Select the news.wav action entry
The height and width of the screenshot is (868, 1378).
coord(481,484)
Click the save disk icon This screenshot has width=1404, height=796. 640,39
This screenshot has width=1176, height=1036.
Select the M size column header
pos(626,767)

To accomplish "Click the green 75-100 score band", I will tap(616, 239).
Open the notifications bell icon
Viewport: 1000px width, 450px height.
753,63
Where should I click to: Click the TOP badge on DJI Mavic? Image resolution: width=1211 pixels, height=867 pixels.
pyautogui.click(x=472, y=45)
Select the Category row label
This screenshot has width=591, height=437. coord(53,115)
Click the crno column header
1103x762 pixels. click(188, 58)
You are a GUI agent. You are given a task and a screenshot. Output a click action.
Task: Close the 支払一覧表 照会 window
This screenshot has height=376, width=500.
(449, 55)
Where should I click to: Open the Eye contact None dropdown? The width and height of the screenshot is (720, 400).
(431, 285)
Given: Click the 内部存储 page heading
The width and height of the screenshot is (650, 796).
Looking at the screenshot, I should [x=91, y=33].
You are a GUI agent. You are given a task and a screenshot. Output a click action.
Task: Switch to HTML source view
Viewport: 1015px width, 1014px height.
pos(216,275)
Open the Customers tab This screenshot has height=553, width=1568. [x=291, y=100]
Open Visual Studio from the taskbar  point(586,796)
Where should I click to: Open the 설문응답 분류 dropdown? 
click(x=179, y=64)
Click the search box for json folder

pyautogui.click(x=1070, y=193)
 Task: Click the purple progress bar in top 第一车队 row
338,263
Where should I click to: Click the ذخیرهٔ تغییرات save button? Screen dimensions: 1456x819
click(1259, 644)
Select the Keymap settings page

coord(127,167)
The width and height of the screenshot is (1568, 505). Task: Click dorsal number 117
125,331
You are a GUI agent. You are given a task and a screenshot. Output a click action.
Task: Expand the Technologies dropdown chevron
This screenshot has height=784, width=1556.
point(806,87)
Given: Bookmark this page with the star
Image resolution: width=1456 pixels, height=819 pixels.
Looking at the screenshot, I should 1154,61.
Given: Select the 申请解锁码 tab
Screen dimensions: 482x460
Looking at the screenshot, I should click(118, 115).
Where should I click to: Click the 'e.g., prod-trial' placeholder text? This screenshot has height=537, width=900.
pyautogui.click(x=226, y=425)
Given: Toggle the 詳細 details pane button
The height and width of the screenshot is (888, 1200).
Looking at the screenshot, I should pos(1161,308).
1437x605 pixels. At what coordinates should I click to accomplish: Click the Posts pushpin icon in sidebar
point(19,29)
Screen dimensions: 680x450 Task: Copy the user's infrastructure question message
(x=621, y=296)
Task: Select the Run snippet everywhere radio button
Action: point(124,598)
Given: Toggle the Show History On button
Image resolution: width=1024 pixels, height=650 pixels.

——————————

• OBJECTIVE:
Extract every line of the data above and reproduce each one unchanged, in the same order.

• RESULT FOR THIS TASK:
Select the news.wav action entry
The height and width of the screenshot is (868, 1378).
coord(481,484)
Click the save disk icon This screenshot has width=1404, height=796. 640,39
This screenshot has width=1176, height=1036.
Select the M size column header
pos(626,767)

To accomplish "Click the green 75-100 score band", I will tap(616, 239).
Open the notifications bell icon
Viewport: 1000px width, 450px height.
753,63
Where should I click to: Click the TOP badge on DJI Mavic? Image resolution: width=1211 pixels, height=867 pixels.
pyautogui.click(x=472, y=45)
Select the Category row label
This screenshot has width=591, height=437. coord(53,115)
Click the crno column header
1103x762 pixels. click(188, 58)
You are a GUI agent. You are given a task and a screenshot. Output a click action.
Task: Close the 支払一覧表 照会 window
This screenshot has height=376, width=500.
(449, 55)
Where should I click to: Open the Eye contact None dropdown? The width and height of the screenshot is (720, 400).
(431, 285)
Given: Click the 内部存储 page heading
The width and height of the screenshot is (650, 796).
Looking at the screenshot, I should [x=91, y=33].
You are a GUI agent. You are given a task and a screenshot. Output a click action.
Task: Switch to HTML source view
Viewport: 1015px width, 1014px height.
pos(216,275)
Open the Customers tab This screenshot has height=553, width=1568. [x=291, y=100]
Open Visual Studio from the taskbar  point(586,796)
Where should I click to: Open the 설문응답 분류 dropdown? 
click(x=179, y=64)
Click the search box for json folder

pyautogui.click(x=1070, y=193)
 Task: Click the purple progress bar in top 第一车队 row
338,263
Where should I click to: Click the ذخیرهٔ تغییرات save button? Screen dimensions: 1456x819
click(1259, 644)
Select the Keymap settings page

coord(127,167)
The width and height of the screenshot is (1568, 505). Task: Click dorsal number 117
125,331
You are a GUI agent. You are given a task and a screenshot. Output a click action.
Task: Expand the Technologies dropdown chevron
This screenshot has height=784, width=1556.
point(806,87)
Given: Bookmark this page with the star
Image resolution: width=1456 pixels, height=819 pixels.
Looking at the screenshot, I should 1154,61.
Given: Select the 申请解锁码 tab
Screen dimensions: 482x460
Looking at the screenshot, I should click(118, 115).
Where should I click to: Click the 'e.g., prod-trial' placeholder text? This screenshot has height=537, width=900.
pyautogui.click(x=226, y=425)
Given: Toggle the 詳細 details pane button
The height and width of the screenshot is (888, 1200).
Looking at the screenshot, I should pos(1161,308).
1437x605 pixels. At what coordinates should I click to accomplish: Click the Posts pushpin icon in sidebar
point(19,29)
Screen dimensions: 680x450 Task: Copy the user's infrastructure question message
(x=621, y=296)
Task: Select the Run snippet everywhere radio button
Action: point(124,598)
Given: Toggle the Show History On button
Image resolution: width=1024 pixels, height=650 pixels.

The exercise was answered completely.